Nevertheless, I believe Backus was mistaken in his claim that imperative languages are unsuitable for parallel programming because they “keep us thinking in word-at-a-time terms.”
To make this point, I will discuss parallel programming models for graph analytics, which is currently a hot research topic. A canonical problem in this domain is the single-source shortest-path (sssp) problem: given an undirected graph with positive edge lengths, and a source node, compute the length of the shortest path from the source to each node. There are many algorithms for sssp, ranging from the classical Dijkstra and Bellman-Ford algorithms, which are taught in undergraduate algorithms courses, to more recent ones like delta-stepping.
The standard way of describing these algorithms is to use pseudocode, but this obscures the deep connections between them and makes parallelism opaque, as Backus told us.
Here is a better way: use data-centric concepts to describe algorithms. There are three key concepts – active nodes, operator, and schedule – which are the data-centric analogs of the program counter, assignment statement, and flow-of-control respectively.
Active nodes are sites in the graph where there is work to be performed. In sssp algorithms, each node u is given a label d(u) that keeps track of the length of the shortest known path to that node. This label is initialized to a large positive number at all nodes other than the source, whose label is set to zero. During execution, a node label may be updated, in which case the node is said to become active, and it is put on a worklist. Initially, only the source node is active; algorithms terminates when there are no active nodes left.
Figure 1: Active nodes
The operator is a state update that is applied to an active node. Algorithms for sssp use the relaxation operator: to process an active node u, each of its neighbors v is examined, and d(v) is lowered to d(u)+length(u,v) if this value is smaller than d(v), making v active. An active node becomes inactive when the operator has been applied to it, although it may be reactivated later in the execution.

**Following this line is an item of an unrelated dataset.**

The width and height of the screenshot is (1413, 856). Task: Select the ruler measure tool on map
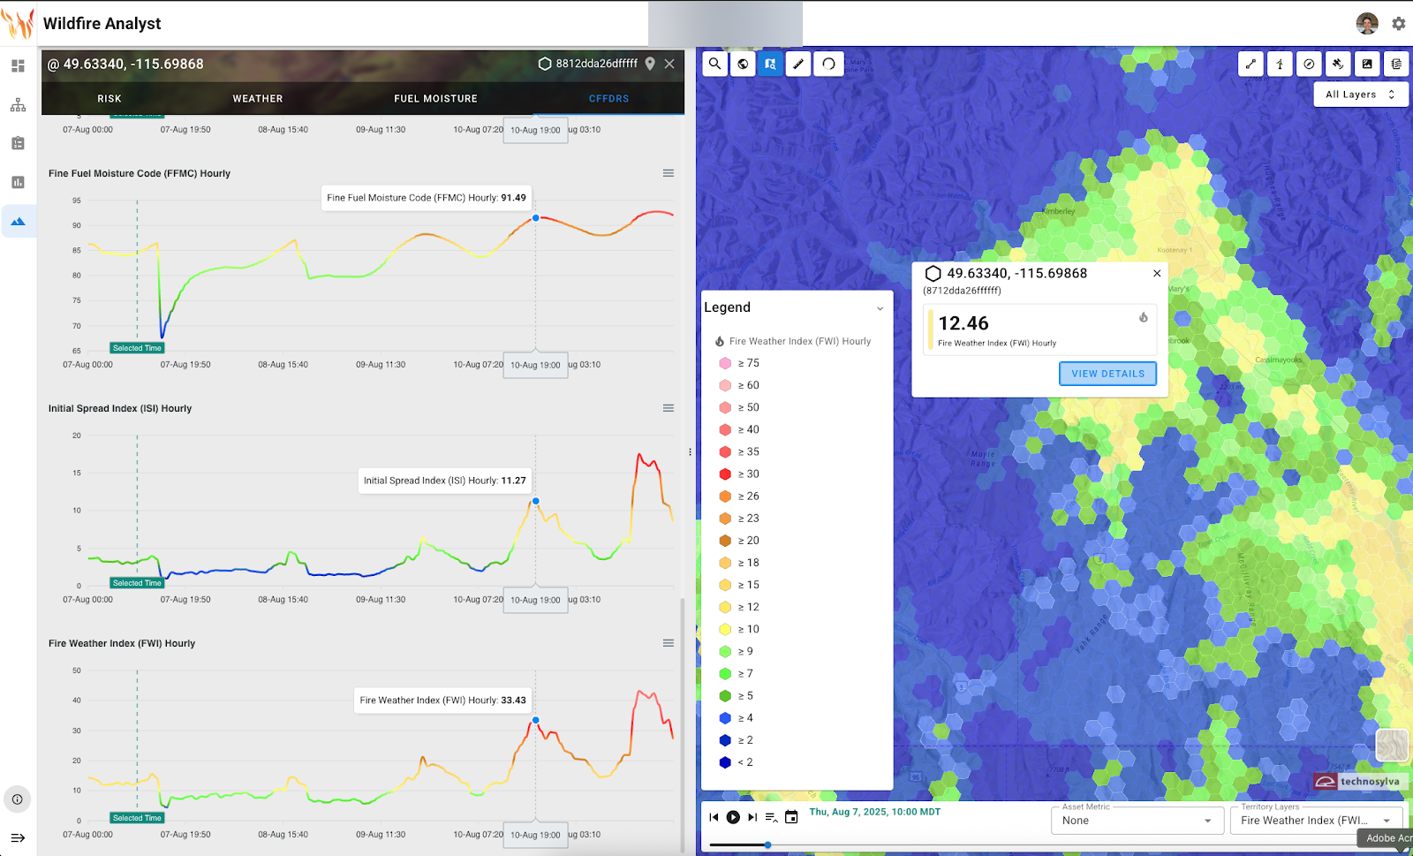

Since there may be many active nodes at any point during execution, we must also specify the order or schedule in which active nodes should be processed from the worklist. Different scheduling policies give rise to a different sssp algorithms, some of which are listed below.
- Select an active node at random from the worklist. This is called chaotic relaxation; it is easy to implement but its running time can be exponential in the size of the graph since a node can be relaxed many times.
- Select an active node with the smallest label. This node’s label must have reached its final value so each node is relaxed at most once if this scheduling policy is used. This is Dijkstra’s algorithm, and the worklist is implemented using a min-priority queue.
- A compromise between these extremes is to treat labels as soft priorities: try to process active nodes in increasing order of label values but allow a controlled number of priority inversions. This is the idea behind delta-stepping.
Decomposing algorithms in this way into operators and schedules brings out the similarities and differences between sssp algorithms: notice that all of them use the same operator but different scheduling policies.
Since each operator application updates a small region of the graph surrounding the active node, parallelism can be exploited by processing multiple active nodes from the worklist simultaneously. The ordering constraints specified by the algorithm must still be respected; for example, in Dijkstra’s algorithm, all nodes with the smallest label can be processed in parallel. To ensure that the semantics of the operator are respected, the operator must execute atomically. In addition, the graph and worklist data structures must support this fine-grain “amorphous data-parallelism” (for example, the graph should not be implemented with a single global lock).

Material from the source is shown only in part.